Brigham Young University

Roll Back the Stone (2008)


March 23, 2009

Tuning / Blend 3.3
Energy / Intensity 3.0
Innovation / Creativity 3.3
Soloists 2.7
Sound / Production 2.0
Repeat Listenability 3.3
1 Reaping in the Spirit 3.3
2 Brethren, We Have Met to Worship 2.7
3 Roll Back the Stone 3.3
4 Death Shall Not Destroy My Comfort 3.0
5 Amazing Grace 2.7
6 Angel Band 3.0
7 Jesus' Love is like a River 4.0
8 Abide with Me 3.3
9 Danny Boy 2.7
10 You Are My Sunshine 2.7
11 What Child is This? 2.7
12 Silent Night 3.0
13 Christmas Train 2.7
14 Man of Constant Sorrow 3.0
15 We'll Soon Be Done 3.3
16 You Are My Sunshine [unlisted] 1.3

Recorded 2007 – 2008
Total time: 43:23, 16 songs

Tuning / Blend 5
Energy / Intensity 3
Innovation / Creativity 3
Soloists 3
Sound / Production 2
Repeat Listenability 3
1 Reaping in the Spirit 4
2 Brethren, We Have Met to Worship 3
3 Roll Back the Stone 3
4 Death Shall Not Destroy My Comfort 3
5 Amazing Grace 3
6 Angel Band 4
7 Jesus' Love is like a River 5
8 Abide with Me 4
9 Danny Boy 3
10 You Are My Sunshine 3
11 What Child is This? 3
12 Silent Night 3
13 Christmas Train 2
14 Man of Constant Sorrow 2
15 We'll Soon Be Done 3
16 You Are My Sunshine [unlisted] 1

Sen. Orrin G. Hatch (R-UT) is a wonderful lyricist. Had he been from the South in the 1930s, he would have felt quite at home listening to Roll Back the Stone, which is an a cappella homage to the bluegrass musical stylings that inspired O Brother, Where Art Thou?. A one-time musician turned poet, Hatch provided the lyrics for Jesus' Love is like a River, the most moving song on this album.

Blue Cheese attempts a difficult genre: cheesy bluegrass songs sung without the hallmark instruments of bluegrass music. Okay, so let's give 'em the bass line and the lead vocals. The clawing frenzy of a fiddle? Versatile female soprano. Banjos? Okay, so a cappella can't do banjo without sounding completely silly. Fortunately, Blue Cheese spares us the attempt and instead slathers on the twangy country accent to maintain their credibility (as, um, Utah's only bluegrass a cappella group).

What Roll Back the Stone lacks in instrumentation, it also lacks in production value. In other words, it was recorded and mixed the way a cappella used to be, with a small group standing around a few mikes and blending like an ensemble. The only sonic enhancements are reverb and a warm eq, especially on the bass.

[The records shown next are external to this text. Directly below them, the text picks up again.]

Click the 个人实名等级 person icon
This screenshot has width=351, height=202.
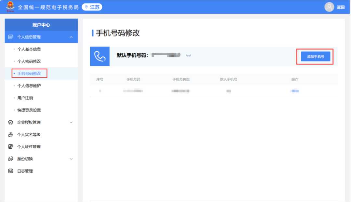click(10, 135)
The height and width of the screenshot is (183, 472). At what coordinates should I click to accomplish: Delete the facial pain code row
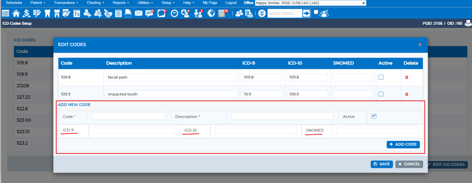pyautogui.click(x=407, y=77)
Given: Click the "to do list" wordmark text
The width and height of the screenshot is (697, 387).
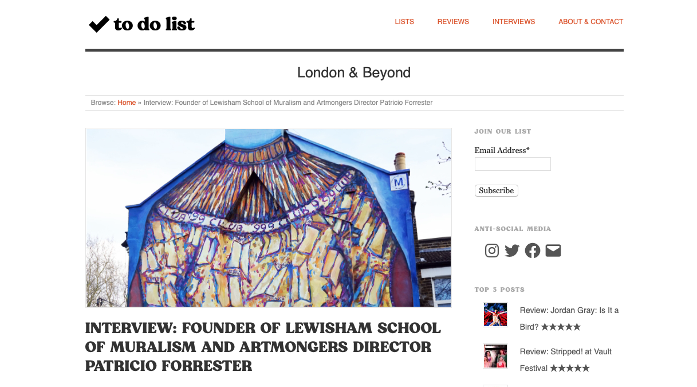Looking at the screenshot, I should tap(154, 24).
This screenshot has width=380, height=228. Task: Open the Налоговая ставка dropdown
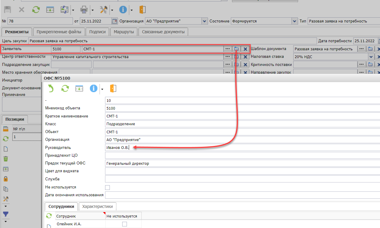[371, 57]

Blue Cheese is a decent ensemble group. All the singers blend beautifully. The group nails all the important group chords, but their timing needs work. Blue Cheese doesn't always move or end phrases together, though the generous reverb masks this weakness. The unsung hero of the album is the baritone, whose effortless intonation and blend warm up the mid-range (Amazing Grace).

If an a cappella group plans to keep its album simple, however, it needs to ensure the studio work is squeaky clean. Roll Back the Stone is full of distractions that a more careful or a cappella-experienced studio would have avoided. Soloists pop and puff plosives on the mike and their sibilants often knife harshly into the mix (especially Death Shall Not Destroy My Comfort, What Child is This?, Silent Night). The bass voice battles phlegmy cords on Danny Boy, which is distracting and a little grody, and this occurs less noticeably elsewhere. I swear I hear a piano or other stringed instrument ringing discordantly during spaces between the chords of Christmas Train and We'll Soon Be Done, though the group didn't confirm this.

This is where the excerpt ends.